__Exercise brief__
Write the records out once more. Leave each line exactly as given.

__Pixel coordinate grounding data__
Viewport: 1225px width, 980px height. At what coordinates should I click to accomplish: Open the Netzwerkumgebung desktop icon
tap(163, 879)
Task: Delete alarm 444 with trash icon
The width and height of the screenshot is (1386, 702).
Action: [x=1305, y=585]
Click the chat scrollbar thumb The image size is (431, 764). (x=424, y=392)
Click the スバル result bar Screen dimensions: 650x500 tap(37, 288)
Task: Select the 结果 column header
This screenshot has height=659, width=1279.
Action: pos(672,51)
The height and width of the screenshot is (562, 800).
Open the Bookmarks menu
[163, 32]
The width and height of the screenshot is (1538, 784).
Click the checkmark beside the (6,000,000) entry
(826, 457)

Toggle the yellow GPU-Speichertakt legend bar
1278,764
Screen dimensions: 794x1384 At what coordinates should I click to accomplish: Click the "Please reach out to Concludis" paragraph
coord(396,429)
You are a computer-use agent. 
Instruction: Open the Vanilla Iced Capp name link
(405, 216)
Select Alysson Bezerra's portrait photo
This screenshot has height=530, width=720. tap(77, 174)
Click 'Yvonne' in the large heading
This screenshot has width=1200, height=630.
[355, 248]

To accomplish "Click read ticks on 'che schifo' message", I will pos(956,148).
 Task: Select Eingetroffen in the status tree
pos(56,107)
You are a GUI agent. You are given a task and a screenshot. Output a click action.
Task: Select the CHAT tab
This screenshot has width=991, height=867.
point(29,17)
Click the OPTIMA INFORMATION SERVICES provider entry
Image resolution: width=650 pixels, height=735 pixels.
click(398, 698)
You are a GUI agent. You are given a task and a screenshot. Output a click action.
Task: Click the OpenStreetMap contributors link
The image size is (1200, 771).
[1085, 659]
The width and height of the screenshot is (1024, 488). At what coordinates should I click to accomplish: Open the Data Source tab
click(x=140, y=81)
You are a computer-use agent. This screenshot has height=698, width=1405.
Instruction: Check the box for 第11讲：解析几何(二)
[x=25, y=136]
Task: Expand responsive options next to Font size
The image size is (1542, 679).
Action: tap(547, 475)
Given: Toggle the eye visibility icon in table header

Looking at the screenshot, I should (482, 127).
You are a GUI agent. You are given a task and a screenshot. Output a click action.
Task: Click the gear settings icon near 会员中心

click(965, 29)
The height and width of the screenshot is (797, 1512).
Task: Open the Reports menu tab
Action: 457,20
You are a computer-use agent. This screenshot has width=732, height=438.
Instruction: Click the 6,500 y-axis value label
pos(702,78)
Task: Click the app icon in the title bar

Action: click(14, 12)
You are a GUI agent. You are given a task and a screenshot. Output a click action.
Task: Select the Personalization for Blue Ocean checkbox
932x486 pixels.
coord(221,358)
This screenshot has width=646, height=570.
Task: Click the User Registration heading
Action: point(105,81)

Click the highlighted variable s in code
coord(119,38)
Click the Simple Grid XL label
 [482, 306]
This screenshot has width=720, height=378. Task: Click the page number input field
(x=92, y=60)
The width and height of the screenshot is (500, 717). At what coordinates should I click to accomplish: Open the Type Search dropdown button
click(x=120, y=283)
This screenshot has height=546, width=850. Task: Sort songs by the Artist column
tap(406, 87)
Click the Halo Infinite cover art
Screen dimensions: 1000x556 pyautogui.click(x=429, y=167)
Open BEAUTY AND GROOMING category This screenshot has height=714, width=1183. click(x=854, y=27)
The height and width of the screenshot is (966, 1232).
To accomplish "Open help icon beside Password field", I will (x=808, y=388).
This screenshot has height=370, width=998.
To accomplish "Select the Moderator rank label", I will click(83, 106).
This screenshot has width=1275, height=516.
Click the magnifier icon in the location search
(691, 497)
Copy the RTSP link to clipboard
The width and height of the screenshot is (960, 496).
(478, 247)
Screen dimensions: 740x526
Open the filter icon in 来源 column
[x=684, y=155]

__Solution to the problem__
Viewport: 1225px width, 980px height. At what coordinates should I click to accomplish: Open the Netzwerkumgebung desktop icon
tap(163, 879)
Task: Delete alarm 444 with trash icon
The width and height of the screenshot is (1386, 702).
Action: [x=1305, y=585]
Click the chat scrollbar thumb The image size is (431, 764). (x=424, y=392)
Click the スバル result bar Screen dimensions: 650x500 tap(37, 288)
Task: Select the 结果 column header
This screenshot has height=659, width=1279.
Action: pos(672,51)
The height and width of the screenshot is (562, 800).
Open the Bookmarks menu
[163, 32]
The width and height of the screenshot is (1538, 784).
Click the checkmark beside the (6,000,000) entry
(826, 457)

Toggle the yellow GPU-Speichertakt legend bar
1278,764
Screen dimensions: 794x1384 At what coordinates should I click to accomplish: Click the "Please reach out to Concludis" paragraph
coord(396,429)
You are a computer-use agent. 
Instruction: Open the Vanilla Iced Capp name link
(405, 216)
Select Alysson Bezerra's portrait photo
This screenshot has height=530, width=720. tap(77, 174)
Click 'Yvonne' in the large heading
This screenshot has width=1200, height=630.
[355, 248]

To accomplish "Click read ticks on 'che schifo' message", I will pos(956,148).
 Task: Select Eingetroffen in the status tree
pos(56,107)
You are a GUI agent. You are given a task and a screenshot. Output a click action.
Task: Select the CHAT tab
This screenshot has width=991, height=867.
point(29,17)
Click the OPTIMA INFORMATION SERVICES provider entry
Image resolution: width=650 pixels, height=735 pixels.
click(398, 698)
You are a GUI agent. You are given a task and a screenshot. Output a click action.
Task: Click the OpenStreetMap contributors link
The image size is (1200, 771).
[1085, 659]
The width and height of the screenshot is (1024, 488). At what coordinates should I click to accomplish: Open the Data Source tab
click(x=140, y=81)
You are a computer-use agent. This screenshot has height=698, width=1405.
Instruction: Check the box for 第11讲：解析几何(二)
[x=25, y=136]
Task: Expand responsive options next to Font size
The image size is (1542, 679).
Action: tap(547, 475)
Given: Toggle the eye visibility icon in table header

Looking at the screenshot, I should (482, 127).
You are a GUI agent. You are given a task and a screenshot. Output a click action.
Task: Click the gear settings icon near 会员中心

click(965, 29)
The height and width of the screenshot is (797, 1512).
Task: Open the Reports menu tab
Action: 457,20
You are a computer-use agent. This screenshot has width=732, height=438.
Instruction: Click the 6,500 y-axis value label
pos(702,78)
Task: Click the app icon in the title bar

Action: click(14, 12)
You are a GUI agent. You are given a task and a screenshot. Output a click action.
Task: Select the Personalization for Blue Ocean checkbox
932x486 pixels.
coord(221,358)
This screenshot has width=646, height=570.
Task: Click the User Registration heading
Action: point(105,81)

Click the highlighted variable s in code
coord(119,38)
Click the Simple Grid XL label
 [482, 306]
This screenshot has width=720, height=378. Task: Click the page number input field
(x=92, y=60)
The width and height of the screenshot is (500, 717). At what coordinates should I click to accomplish: Open the Type Search dropdown button
click(x=120, y=283)
This screenshot has height=546, width=850. Task: Sort songs by the Artist column
tap(406, 87)
Click the Halo Infinite cover art
Screen dimensions: 1000x556 pyautogui.click(x=429, y=167)
Open BEAUTY AND GROOMING category This screenshot has height=714, width=1183. click(x=854, y=27)
The height and width of the screenshot is (966, 1232).
To accomplish "Open help icon beside Password field", I will (x=808, y=388).
This screenshot has height=370, width=998.
To accomplish "Select the Moderator rank label", I will click(83, 106).
This screenshot has width=1275, height=516.
Click the magnifier icon in the location search
(691, 497)
Copy the RTSP link to clipboard
The width and height of the screenshot is (960, 496).
(478, 247)
Screen dimensions: 740x526
Open the filter icon in 来源 column
[x=684, y=155]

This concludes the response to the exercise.